Actually, I don’t mind getting up league noses because I grew up playing, watching and dreaming about rugby – and it’s still my number one sporting interest.
Also, the rabid league supporters irritate me when they carry on as if an occasional win for the Kiwis – such as when they beat the Aussies for the world cup last year – means we’ve suddenly become the best team in the world.
We’re not. The Aussies have such a depth of rugby league talent that they’ll keep beating us four times out of five no matter how hard we try.

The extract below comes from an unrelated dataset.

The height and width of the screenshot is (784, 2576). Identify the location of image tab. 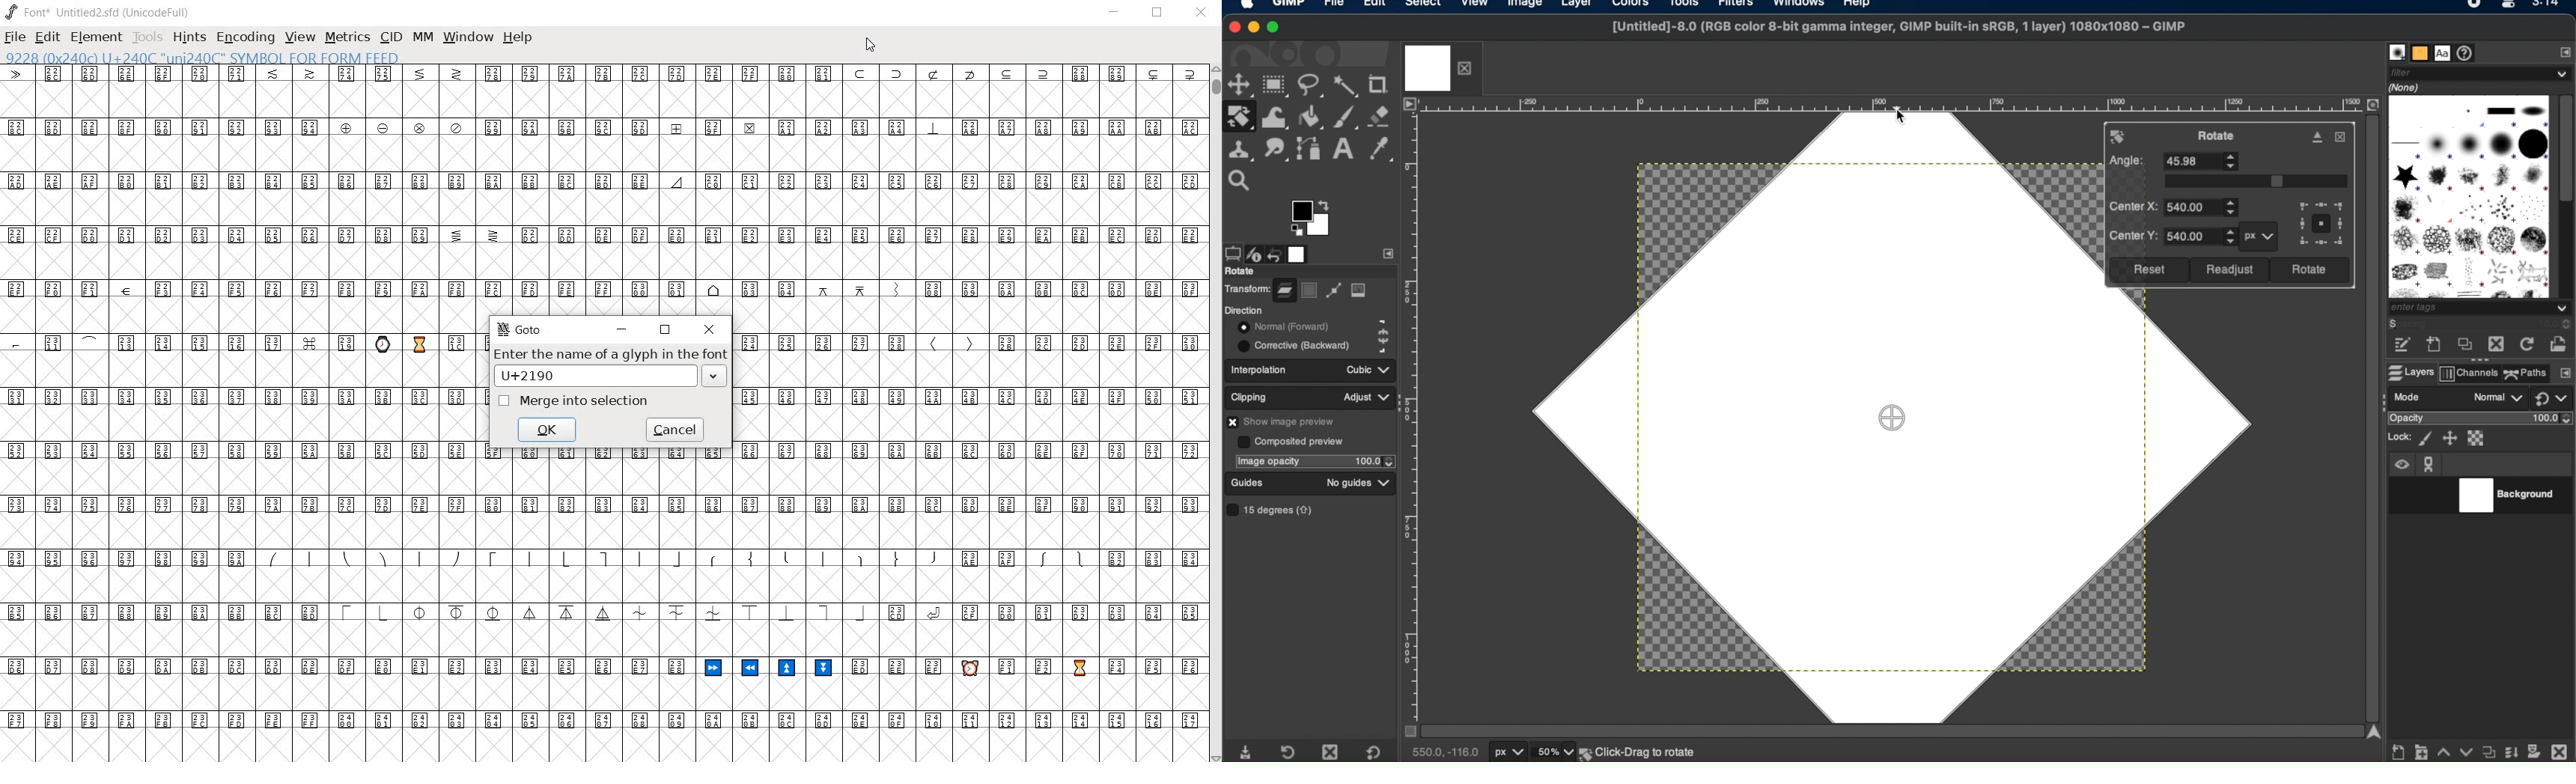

And it was almost unfair last Friday night that they could field a backline where six of the seven players were genuine A grade superstars. Still, I’m hooked on watch- ing league because it’s such a spectacular game and it’s a showcase for so much Maori and PI footie talent.
The rugby season has finally become interesting too as the Super 14 teams jostle for a spot in the playoffs.
But, however that competition pans out, it’s clear that New Zealand has so much rugby talent that we’re likely to remain the world’s most powerful rugby nation, even if we occasionally dip out in the Super 14 or at world cup time.
there’s no matching talent among our administrators, or international officials.
One of their major failings is that they still haven’t sorted out a set of rules that are simple enough for players, refs and spectators to understand. So it’s often anybody’s guess who might get pinged when there’s a tangle of players competing for the ball after a tackle. All that confusion is bad enough but what’s worse is the continuing failure of the NZ Rugby Union to give Maori rugby a fair go.
The latest stuff-up is the way they wimped out of the proposal for a Maori All Blacks trip to South Africa. So now the Maori All Blacks schedule for 2009 is zilch.
The union has a long history of pushing Maori to the back of the queue. It’ll be interesting, now that Winston’s young brother Wayne Peters is on the board, to see whether he’ll accept more second-class rugby citizenship for Maori.
Like Winston, he’s a cocky, smooth operator and has a legal background too. So perhaps he’ll put up a decent fight. It’s time someone did.